Grid'5000 user report for

Jump to: navigation, search

User information

( user)
More user information in the user management interface.

Experiments

  • Stress of 10G interconnection link (Networking) [achieved]
    Description: The goal of this experiment is to stress the 10 GbE links of Grid'5000. The experiments involved two sites in a time. We create TCP flows between 9 to 13 nodes on each cluster choosen among azur, parasol, grillon. We mesurate the average obtained bandwith. The experiments are running from 5 min to 1 hour.
    Results: At the 22th of August 11:47 to 12:47, we obtain an average bandwith of 8,7 Gb/s with 1 hour experiment. The maximum bandwith was 9.399 Gb/s. We used default configuration i.e. kernel 2.6.12 with Bic TCP stack.
    We can't obtain such results with azur due to network topology on this site.

    We have shown that performance communications in grid (and also in Grid'5000) are mainly based on TCP performance, that's why we need to tune TCP parameters for Grid'5000 as described in our research report. This parameters have been implemented now on each site and Grid'5000 users can use maximum bandwith between sites.
    More information here
  • Checking the maximal achievable TCP throughput on a Grid5000 site (Networking) [achieved]
    Description: The goal of this experiment was to check that the various TCP stacks (Reno, BIC, CUBIC, HighSpeed-TCP, Hybla, Hamilton-TCP, Layered-TCP, Vegas, Westwood+) provided by the Web100 patches on a 2.6.16 Debian-patched GNU/Linux kernel are able to achieve the maximum throughput available in a local context with no cross traffic.
    It consists in having two nodes on a site on the same switch and establishing a TCP connexion between both of them using iperf processes. The buffer size (write and receive) used by iperf was 4M. Each experiment lasted 200 seconds. Both sides were always using the same TCP stack.

***

OBJECTIVE A:
Please render the part of the listing that opens with the line containing "Open the PATTERNS" and closes with the line containing "458x344 pixels. (x=437, y=24)" as a two-column CSV with the headers instruction and coordinates. Give one row per request, with each value in a single quoted field and any line breaks turned into spaces.
The Grid'5000 user report and the listing that follows it are unrelated pieces of material.

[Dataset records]
***

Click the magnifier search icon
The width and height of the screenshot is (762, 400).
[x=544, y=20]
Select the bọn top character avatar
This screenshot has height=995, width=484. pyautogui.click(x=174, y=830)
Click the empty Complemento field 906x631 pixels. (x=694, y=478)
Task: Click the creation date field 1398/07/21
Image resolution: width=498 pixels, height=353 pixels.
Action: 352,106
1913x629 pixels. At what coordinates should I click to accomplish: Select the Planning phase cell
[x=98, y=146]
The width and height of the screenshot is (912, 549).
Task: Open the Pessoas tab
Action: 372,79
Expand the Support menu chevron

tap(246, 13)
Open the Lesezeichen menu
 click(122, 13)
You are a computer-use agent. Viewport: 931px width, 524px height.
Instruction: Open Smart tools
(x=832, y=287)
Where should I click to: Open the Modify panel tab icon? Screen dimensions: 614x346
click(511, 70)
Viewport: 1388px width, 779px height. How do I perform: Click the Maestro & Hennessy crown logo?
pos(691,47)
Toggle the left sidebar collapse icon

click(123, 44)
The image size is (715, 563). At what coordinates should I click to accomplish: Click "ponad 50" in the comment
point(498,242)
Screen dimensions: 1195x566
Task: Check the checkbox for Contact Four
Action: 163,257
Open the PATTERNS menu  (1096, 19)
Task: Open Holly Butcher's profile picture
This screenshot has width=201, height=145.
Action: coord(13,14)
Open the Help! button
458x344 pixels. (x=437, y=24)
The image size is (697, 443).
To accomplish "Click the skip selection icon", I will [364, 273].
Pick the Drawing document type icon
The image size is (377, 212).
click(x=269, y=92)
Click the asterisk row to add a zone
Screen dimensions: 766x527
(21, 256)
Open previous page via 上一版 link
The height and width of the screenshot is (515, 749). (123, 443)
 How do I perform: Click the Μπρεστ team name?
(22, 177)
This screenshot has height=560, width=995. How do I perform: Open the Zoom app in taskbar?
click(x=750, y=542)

***

OBJECTIVE B:
Reproduce the part of the Grid'5000 user report that opens with the words "It consists in" and closes with "same TCP stack.", changing "iperf" to "netperf" throughout.

WRITTEN ANSWER A:
instruction,coordinates
"Open the PATTERNS menu","(1096, 19)"
"Task: Open Holly Butcher's profile picture This screenshot has width=201, height=145.","Action: coord(13,14)"
"Open the Help! button","458x344 pixels. (x=437, y=24)"

WRITTEN ANSWER B:
It consists in having two nodes on a site on the same switch and establishing a TCP connexion between both of them using netperf processes. The buffer size (write and receive) used by netperf was 4M. Each experiment lasted 200 seconds. Both sides were always using the same TCP stack.